Maybe the high doses of vitamin D that he had been prescribing to virtually all the men on his ward had boosted their natural arsenal of the antimicrobial, called cathelicidin, and protected them from flu. Cannell had been administering the vitamin D because his patients, like many other people in the industrial world, had shown a deficiency
Here's another quote from that article:
On the basis of more than 100 articles that he collected, Cannell and seven other researchers now propose that vitamin D deficiency may underlie a vulnerability to infections by the microbes that cathelicidin targets. These include bacteria, viruses, and fungi, the group notes in a report available online for an upcoming Epidemiology and Infection.
"We're now planning to do a clinical trial and treat African Americans who are deficient with vitamin D to correct their serum levels [of the prehormone] and see if this will change their antimicrobial response," Modlin says.
Cannell's group cites a 1997 study showing that the rate of pneumonia in Ethiopian children with rickets, and therefore a likely vitamin D deficiency, was 13 times as high as in children without that disease.
Again, you present a paper that basically argues over and over that correcting a vitamin D deficiency
helps prevent infection. Yeah, of course it does. Again, that's not disputed. However, you personally go way beyond this, TMV, to make statements that even those without
such a deficiency should be taking vitamin D. Again, where's the evidence for that? Not in this paper.
Scientists have already planned a handful of clinical trials to evaluate the antimicrobial benefits of vitamin D supplementation.
...Stahle is now beginning a trial of people with skin infections...
...Gallo is also planning a new trial. His group will compare the effectiveness of supplemental vitamin D in elevating cathelicidin concentrations when administered as oral supplements or as a skin treatment...
Interesting that this article directly contradicts a statement you made earlier. You've previously claimed that vitamin D research was being ignored, though you provided no evidence in support of the claim. Clearly, vitamin D's role in infection is NOT being ignored by researchers, as the above quotes confirm.

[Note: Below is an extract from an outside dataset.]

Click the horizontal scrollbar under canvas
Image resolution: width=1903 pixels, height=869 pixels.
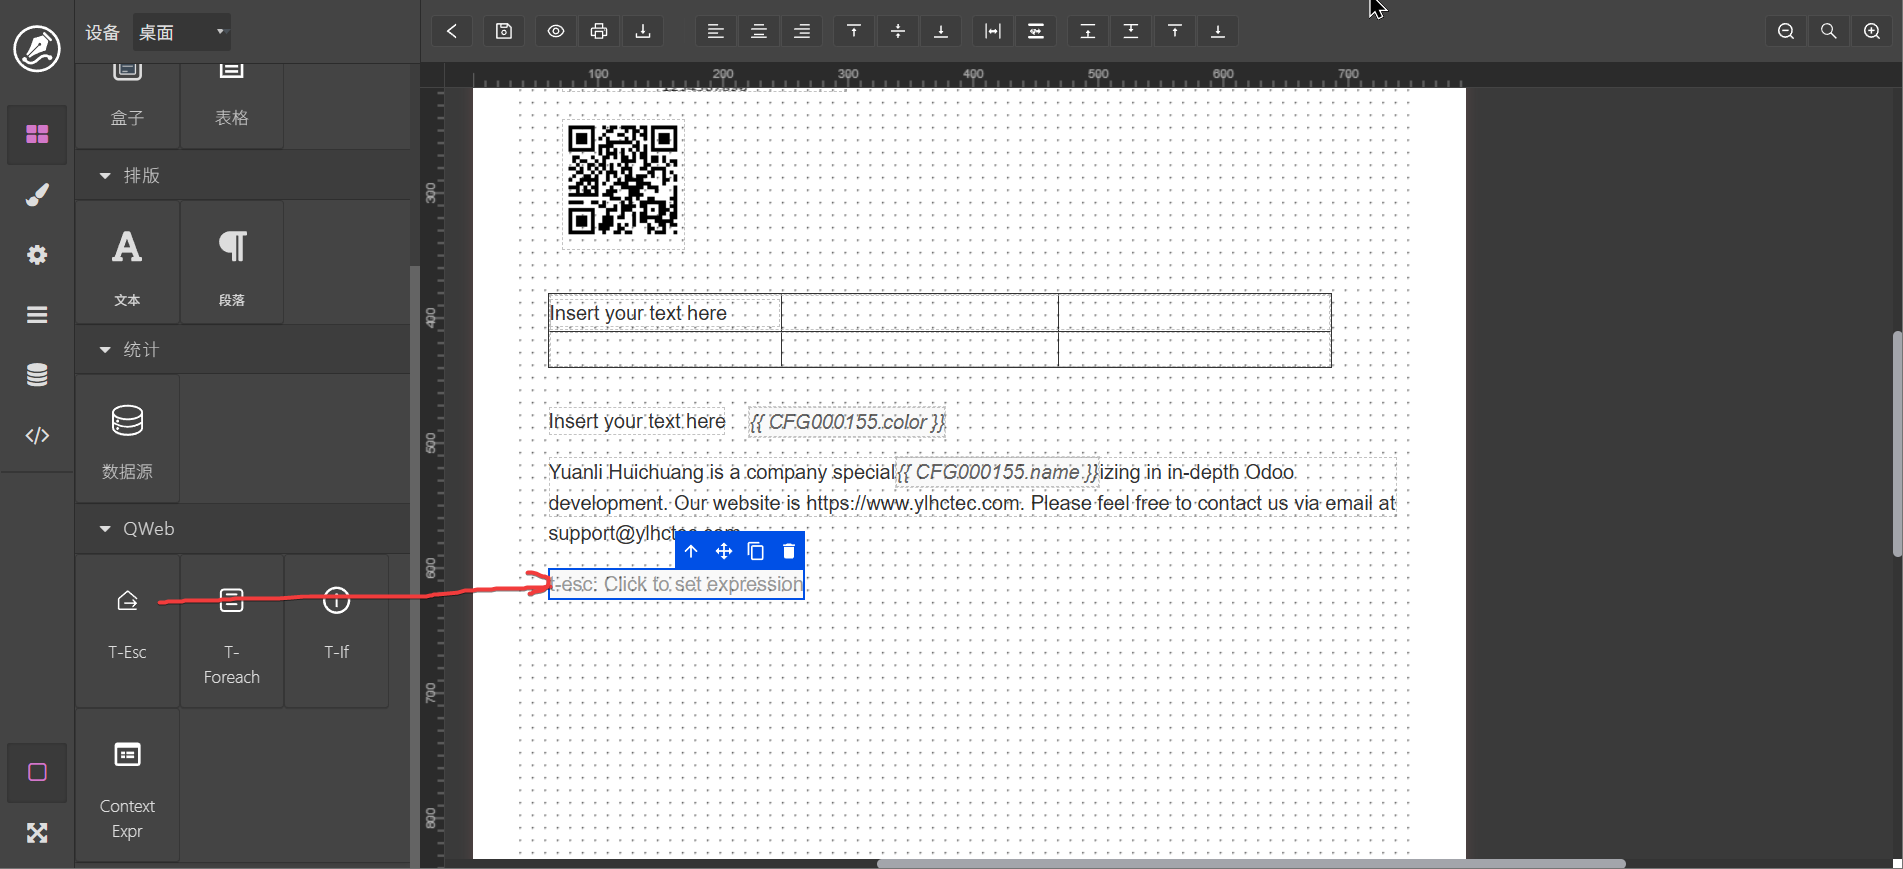1250,863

Zasloff argues that if studies support the hypothesis, "we can imagine one day treating infections not by giving somebody a drug, but by giving them safe and simple substances--like a vitamin."
Hopefully, the hypothesis will be supported by the clinical studies underway. However, Zasloff clearly understands that those studies need to be conducted BEFORE making sweeping recommendations about using vitamin D.
"There are many microbes out there that rarely-to-never cause disease in immunocompetent individuals. It's not because the microbes don't choose to infect us," he[Gallo] notes. "It's because the body's immune defense against the microbes is sufficient to control their proliferation.
It's possible, he says, that a shortfall in vitamin D might seriously compromise that defense."
I'm totally with Gallo on this. It seems very likely it's true that deficient patients are more at risk of infection. It does not, however, follow that supplementation with extra vitamin D in an immunocompetent person without a vitamin D deficiency will be of benefit. That's where the evidence is lacking.
Until such lab animals are available, vitamin D's impact--even on flu risk--"should be explored in clinical trials," Zasloff says, because the treatment poses little risk to people.
Again, I agree with this. We should pursue clinical trials to explore to what degree vitamin D supplementation in deficient patients and normal, non-deficient patients helps with regard to preventing or ameliorating flu. We should explore what forms of vitamin D are effective. We should delineate dose-response curves and patients who especially benefit. However, doing this research is definitely not the same as making blanket recommendations that everyone should be taking OTC vitamin D supplements. Those kinds of recommendations should not be made until after these research findings are in.
I'm a vitamin D fan, but also a vaccine fan. I'm doing both!
But I'm not following, when you said it was inappropriate to suggest that everyone be tested for vitamin d deficiency. How can testing for deficiency be a bad idea?
I'm not saying that testing is necessarily bad, Lynn, just that it isn't always appropriate. Take for instance older women with osteoporosis. Do we need to test them, or can we start vitamin D supplementation without a vitamin D level, knowing that most such patients are deficient? Some testing is unnecessary and a waste of money for the patient. Other times, the patient will not be treated with vitamin D regardless of what their test shows, because vitamin D supplementation might be contraindicated for other medical reasons (for instance in those who become hypercalcemic with administration of vitamin D). Hope that clarifies.